Tedious or smooth, the poem will face the world without a trace of remorse. Its being here isn't out of force or rash action, but it was already complete, before in a previous place.

A poem so to speak is our manner of healing the shattered beauty inside us. Each sufferance is a shard, big or small, in one broken truth. Thus, poetry is sometimes described as a birthing.

The act of poetry, the creation of beauty, reminds us that we are fragments of God who created all beauty. We are little gods who can make little beauties. Out of nothing, comes something. Or to follow it strictly, there is already something, but in a state where a name cannot reach it, then through perseverance or natural creativity we are able to call each fragment, until the words are made as calls or names.

A poem is made out of our desire to create beauty. From the world, the poem professes the universe using the tongue of a child and of a viper. A child's tongue seep through walls, while that of a viper curls, its bite is laced with sweetness.

A mirror. A poem is also a mirror where the world praises itself. And because it possesses the world's likeness, has it become the world?

The poem is the desire of the nameless world for an encompassing name. The poem is the yet unfinished name of the world uttered not in the name of truth but of love. The poem is what we call the world, but the world does not know this name.  This is the name we have given it-a name we have uttered in wonder, joy, terror in the presence of the beauty of the world, a name that can never touch the one being named. The poem is the ringing of our soul in front of an inexplicable beauty. The poem is our desperation to convict, to keep from fading, in our memories a nameless beauty.

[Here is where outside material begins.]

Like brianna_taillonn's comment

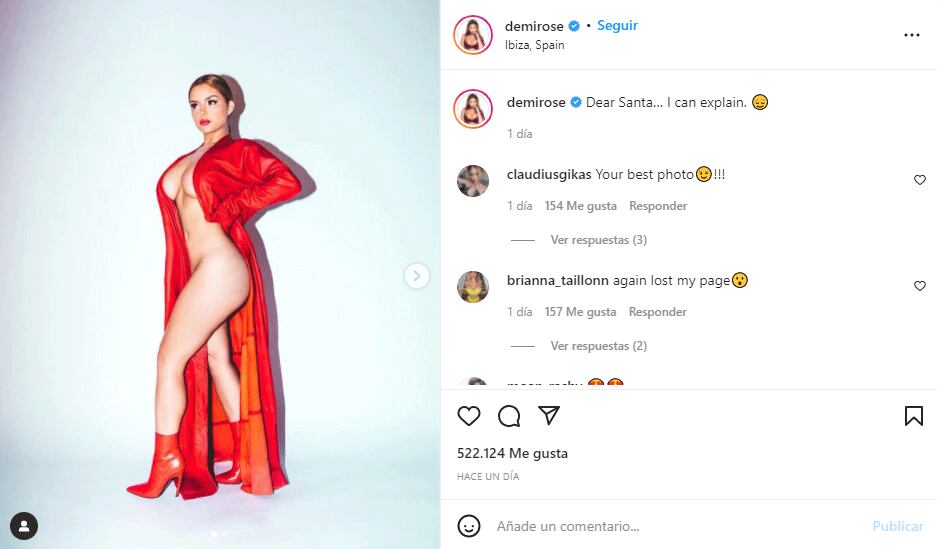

The poem is what we have named the world which cannot be named. The sunshine on the road one morning of blue sky, is an attempt to keep in our chest a memory of the world's beauty. For the word "beautiful" is not enough, for it is blind and dumb. For this name is nothing. For this word can never represent the beauty of the world.

That's why we unleash the poem to run after the world in its mysterious loneliness, and beg it to reveal its many beauties, entirely in one incident. And this is the poem, the place where the world un-shrouds its mystery and allows to be seen.

That's why we open our chests, the diligent birthplaces of the poem, so that we'd learn how to tame the world for it to confess its elusive name.